Einstein's German World

Front Cover
Princeton University Press, Apr 15, 2001 - Biography & Autobiography - 335 pages

The French political philosopher Raymond Aron once observed that the twentieth century "could have been Germany's century." In 1900, the country was Europe's preeminent power, its material strength and strident militaristic ethos apparently balanced by a vital culture and extraordinary scientific achievement. It was poised to achieve greatness. In Einstein's German World, the eminent historian Fritz Stern explores the ambiguous promise of Germany before Hitler, as well as its horrifying decline into moral nihilism under Nazi rule, and aspects of its remarkable recovery since World War II. He does so by gracefully blending history and biography in a sequence of finely drawn studies of Germany's great scientists and of German-Jewish relations before and during Hitler's regime.


Stern's central chapter traces the complex friendship of Albert Einstein and the Nobel Prize-winning chemist Fritz Haber, contrasting their responses to German life and to their Jewish heritage. Haber, a convert to Christianity and a firm German patriot until the rise of the Nazis; Einstein, a committed internationalist and pacifist, and a proud though secular Jew. Other chapters, also based on new archival sources, consider the turbulent and interrelated careers of the physicist Max Planck, an austere and powerful figure who helped to make Berlin a happy, productive place for Einstein and other legendary scientists; of Paul Ehrlich, the founder of chemotherapy; of Walther Rathenau, the German-Jewish industrialist and statesman tragically assassinated in 1922; and of Chaim Weizmann, chemist, Zionist, and first president of Israel, whose close relations with his German colleagues is here for the first time recounted. Stern examines the still controversial way that historians have dealt with World War I and Germans have dealt with their nation's defeat, and he analyzes the conflicts over the interpretations of Germany's past that persist to this day. He also writes movingly about the psychic cost of Germany's reunification in 1990, the reconciliation between Germany and Poland, and the challenges and prospects facing Germany today.

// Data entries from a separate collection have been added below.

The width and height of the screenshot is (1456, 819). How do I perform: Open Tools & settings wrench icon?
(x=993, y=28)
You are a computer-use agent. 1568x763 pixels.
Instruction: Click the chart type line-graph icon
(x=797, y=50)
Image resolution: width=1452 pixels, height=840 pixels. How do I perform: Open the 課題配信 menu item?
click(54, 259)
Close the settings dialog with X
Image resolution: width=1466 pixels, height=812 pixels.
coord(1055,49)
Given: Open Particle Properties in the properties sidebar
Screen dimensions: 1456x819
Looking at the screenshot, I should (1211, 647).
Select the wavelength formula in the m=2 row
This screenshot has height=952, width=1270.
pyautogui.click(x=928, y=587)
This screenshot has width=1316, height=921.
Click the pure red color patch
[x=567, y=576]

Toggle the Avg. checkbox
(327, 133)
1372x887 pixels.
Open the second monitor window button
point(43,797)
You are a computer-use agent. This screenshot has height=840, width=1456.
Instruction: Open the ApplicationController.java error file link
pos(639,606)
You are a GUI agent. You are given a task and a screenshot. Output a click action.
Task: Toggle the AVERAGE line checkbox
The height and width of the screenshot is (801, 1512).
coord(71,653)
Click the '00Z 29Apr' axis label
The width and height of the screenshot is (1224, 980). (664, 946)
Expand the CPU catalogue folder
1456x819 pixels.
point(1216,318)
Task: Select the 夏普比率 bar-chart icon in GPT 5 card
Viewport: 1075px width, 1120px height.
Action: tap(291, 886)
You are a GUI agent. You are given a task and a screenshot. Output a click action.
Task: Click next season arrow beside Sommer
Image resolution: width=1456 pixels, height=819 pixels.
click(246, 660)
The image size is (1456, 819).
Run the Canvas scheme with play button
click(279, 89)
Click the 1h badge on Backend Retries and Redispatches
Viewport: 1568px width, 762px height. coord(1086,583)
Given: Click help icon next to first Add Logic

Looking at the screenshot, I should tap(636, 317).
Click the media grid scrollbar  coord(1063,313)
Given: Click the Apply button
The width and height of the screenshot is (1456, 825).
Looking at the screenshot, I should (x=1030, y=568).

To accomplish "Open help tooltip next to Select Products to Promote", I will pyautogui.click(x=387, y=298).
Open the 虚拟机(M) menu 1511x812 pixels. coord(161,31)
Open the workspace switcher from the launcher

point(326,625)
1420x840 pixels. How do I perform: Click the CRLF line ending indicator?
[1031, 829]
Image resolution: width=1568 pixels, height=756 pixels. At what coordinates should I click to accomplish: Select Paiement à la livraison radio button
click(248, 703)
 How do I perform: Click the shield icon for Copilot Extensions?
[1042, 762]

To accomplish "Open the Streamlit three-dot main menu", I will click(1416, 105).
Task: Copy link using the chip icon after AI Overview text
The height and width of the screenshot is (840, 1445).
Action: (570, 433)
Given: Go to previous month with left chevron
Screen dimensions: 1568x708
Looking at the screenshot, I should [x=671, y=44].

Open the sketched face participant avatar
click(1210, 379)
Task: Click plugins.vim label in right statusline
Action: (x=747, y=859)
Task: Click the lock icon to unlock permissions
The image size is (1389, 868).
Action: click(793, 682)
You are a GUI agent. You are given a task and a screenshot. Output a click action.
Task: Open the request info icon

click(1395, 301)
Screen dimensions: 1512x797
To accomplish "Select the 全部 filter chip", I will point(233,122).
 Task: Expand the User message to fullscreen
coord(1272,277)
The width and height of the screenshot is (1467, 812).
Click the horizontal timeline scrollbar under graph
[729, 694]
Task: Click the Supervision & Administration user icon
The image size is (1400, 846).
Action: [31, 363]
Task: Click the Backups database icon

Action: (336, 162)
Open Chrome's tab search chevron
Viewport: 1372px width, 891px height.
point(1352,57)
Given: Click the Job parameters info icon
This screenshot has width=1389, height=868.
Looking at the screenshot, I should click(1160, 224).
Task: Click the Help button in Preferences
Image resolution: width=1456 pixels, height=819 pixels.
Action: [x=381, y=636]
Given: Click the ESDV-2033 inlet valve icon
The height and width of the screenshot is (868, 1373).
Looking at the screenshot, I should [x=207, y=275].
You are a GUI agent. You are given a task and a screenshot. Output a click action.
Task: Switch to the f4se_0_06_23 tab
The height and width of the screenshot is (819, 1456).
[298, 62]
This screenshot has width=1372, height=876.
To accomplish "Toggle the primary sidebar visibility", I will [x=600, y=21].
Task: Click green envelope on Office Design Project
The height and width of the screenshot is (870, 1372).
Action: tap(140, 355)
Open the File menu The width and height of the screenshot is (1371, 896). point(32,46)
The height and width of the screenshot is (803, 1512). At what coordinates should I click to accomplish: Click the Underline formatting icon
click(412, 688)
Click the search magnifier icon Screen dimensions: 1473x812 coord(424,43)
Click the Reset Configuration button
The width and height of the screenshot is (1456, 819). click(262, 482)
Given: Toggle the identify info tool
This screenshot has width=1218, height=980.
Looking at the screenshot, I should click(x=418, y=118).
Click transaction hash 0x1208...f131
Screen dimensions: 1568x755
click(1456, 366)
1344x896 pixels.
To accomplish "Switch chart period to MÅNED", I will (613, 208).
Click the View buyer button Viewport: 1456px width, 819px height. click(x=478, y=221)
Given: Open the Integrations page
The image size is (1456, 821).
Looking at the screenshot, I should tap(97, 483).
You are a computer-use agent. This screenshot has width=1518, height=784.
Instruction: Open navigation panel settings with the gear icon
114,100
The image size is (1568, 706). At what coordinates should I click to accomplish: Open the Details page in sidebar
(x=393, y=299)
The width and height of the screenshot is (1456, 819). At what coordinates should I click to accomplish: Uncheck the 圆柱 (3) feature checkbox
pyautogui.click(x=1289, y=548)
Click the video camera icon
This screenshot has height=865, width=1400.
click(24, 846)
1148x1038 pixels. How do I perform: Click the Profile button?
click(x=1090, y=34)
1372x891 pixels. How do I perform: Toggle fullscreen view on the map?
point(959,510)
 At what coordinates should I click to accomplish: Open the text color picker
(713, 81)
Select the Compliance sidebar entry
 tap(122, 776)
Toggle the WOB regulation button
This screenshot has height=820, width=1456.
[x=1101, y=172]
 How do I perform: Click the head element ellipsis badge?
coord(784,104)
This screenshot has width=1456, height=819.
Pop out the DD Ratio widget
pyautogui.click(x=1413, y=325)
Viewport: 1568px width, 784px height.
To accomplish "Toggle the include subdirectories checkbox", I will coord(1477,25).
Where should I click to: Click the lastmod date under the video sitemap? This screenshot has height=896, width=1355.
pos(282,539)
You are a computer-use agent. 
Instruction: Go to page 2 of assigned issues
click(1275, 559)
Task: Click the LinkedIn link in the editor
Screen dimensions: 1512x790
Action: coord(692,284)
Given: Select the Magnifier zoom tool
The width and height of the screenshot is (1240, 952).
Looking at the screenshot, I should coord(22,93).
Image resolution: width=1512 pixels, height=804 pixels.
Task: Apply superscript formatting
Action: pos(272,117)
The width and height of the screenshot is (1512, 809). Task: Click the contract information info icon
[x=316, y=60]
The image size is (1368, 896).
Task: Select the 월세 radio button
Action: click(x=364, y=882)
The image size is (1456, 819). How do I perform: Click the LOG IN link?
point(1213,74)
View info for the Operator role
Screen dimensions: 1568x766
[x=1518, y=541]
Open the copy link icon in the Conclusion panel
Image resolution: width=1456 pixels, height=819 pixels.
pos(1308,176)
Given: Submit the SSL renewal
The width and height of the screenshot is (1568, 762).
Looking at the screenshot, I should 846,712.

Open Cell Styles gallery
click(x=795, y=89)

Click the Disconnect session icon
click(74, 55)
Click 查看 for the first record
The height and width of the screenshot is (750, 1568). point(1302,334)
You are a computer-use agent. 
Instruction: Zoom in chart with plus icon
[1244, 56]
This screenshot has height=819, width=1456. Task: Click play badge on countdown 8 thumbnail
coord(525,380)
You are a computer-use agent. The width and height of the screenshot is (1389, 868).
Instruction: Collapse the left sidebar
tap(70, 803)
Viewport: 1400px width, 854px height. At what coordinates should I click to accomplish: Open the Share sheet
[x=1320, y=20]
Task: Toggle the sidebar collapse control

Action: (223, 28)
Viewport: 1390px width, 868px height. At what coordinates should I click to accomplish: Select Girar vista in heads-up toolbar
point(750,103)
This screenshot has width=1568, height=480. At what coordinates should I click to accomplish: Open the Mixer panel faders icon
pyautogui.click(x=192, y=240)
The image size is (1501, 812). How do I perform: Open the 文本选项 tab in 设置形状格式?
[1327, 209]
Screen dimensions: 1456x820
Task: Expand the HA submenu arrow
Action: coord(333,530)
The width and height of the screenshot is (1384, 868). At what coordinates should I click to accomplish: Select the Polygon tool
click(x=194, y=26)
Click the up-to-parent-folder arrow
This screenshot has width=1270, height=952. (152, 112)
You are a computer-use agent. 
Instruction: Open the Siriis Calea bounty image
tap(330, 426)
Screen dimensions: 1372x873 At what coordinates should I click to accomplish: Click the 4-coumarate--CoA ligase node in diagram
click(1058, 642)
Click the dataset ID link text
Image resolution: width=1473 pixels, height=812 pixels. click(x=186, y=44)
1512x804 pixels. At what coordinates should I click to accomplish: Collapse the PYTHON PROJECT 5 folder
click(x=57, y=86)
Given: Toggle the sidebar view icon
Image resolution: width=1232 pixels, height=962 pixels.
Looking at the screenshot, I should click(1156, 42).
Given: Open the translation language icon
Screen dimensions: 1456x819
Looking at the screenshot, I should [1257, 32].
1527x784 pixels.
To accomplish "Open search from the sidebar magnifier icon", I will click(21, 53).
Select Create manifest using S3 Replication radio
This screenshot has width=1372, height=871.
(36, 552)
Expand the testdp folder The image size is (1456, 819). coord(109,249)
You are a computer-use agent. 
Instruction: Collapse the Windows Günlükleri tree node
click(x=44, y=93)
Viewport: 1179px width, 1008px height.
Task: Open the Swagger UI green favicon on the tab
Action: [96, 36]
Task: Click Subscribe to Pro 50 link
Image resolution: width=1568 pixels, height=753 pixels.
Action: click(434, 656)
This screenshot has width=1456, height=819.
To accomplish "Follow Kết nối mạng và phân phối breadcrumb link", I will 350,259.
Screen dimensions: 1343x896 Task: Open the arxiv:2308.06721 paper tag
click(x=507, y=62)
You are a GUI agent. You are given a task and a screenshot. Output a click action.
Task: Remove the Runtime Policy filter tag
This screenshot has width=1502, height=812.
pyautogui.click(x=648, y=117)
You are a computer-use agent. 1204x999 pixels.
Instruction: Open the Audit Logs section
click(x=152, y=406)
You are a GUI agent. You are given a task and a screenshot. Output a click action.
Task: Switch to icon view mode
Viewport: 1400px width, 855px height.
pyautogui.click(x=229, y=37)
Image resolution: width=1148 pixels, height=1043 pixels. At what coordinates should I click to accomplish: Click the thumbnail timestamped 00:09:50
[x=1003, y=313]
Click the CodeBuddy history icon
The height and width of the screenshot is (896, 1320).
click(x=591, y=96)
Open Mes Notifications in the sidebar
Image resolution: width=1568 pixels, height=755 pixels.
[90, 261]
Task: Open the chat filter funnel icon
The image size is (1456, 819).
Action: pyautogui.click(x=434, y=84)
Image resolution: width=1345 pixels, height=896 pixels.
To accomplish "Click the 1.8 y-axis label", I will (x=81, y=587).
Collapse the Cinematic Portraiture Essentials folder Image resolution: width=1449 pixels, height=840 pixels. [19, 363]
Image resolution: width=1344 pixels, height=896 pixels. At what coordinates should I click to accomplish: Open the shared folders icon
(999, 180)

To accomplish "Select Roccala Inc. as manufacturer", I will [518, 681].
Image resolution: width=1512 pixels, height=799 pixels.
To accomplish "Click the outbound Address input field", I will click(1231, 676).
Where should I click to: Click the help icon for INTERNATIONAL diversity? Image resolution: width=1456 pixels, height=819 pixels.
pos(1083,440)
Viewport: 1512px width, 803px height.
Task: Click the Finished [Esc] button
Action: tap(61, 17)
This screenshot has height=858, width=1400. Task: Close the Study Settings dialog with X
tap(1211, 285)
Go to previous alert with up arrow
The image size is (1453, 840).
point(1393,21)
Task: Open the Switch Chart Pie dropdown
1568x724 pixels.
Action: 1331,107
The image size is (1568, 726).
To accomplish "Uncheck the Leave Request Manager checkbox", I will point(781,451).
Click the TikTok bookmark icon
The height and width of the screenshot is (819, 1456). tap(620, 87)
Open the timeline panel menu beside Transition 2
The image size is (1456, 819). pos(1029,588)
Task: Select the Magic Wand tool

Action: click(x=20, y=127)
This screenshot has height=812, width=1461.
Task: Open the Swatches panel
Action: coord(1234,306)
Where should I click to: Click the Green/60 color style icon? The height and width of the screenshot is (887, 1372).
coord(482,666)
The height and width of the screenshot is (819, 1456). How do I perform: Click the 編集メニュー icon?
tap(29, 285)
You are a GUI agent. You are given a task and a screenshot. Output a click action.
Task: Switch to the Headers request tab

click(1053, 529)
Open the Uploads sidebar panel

At once historical and personal, provocative and accessible, Einstein's German World illuminates the issues that made Germany's and Europe's past and present so important in a tumultuous century of creativity and violence.

About the author (2001)

Fritz Stern was born in the former German province of Silesia (now in Poland) on February 2, 1926 to a prominent family that had converted from Judaism to Christianity. The Sterns felt increasingly threatened by Hitler's reign and left for New York in 1938. He received an undergraduate and master's degree and Ph.D. from Columbia University. He taught at Columbia University for more than 40 years, specializing in European history, before retiring in 1997. He wrote several books during his lifetime including The Politics of Cultural Despair, The Failure of Illiberalism, and Five Germanys I Have Known. He occasionally advised government officials including British Prime Minister Margaret Thatcher on German reunification in the early 1990s and held government positions like being appointed a senior aide to Richard Holbrooke, the U.S. ambassador to Germany, in 1993. He died May 18, 2016 at the age of 90.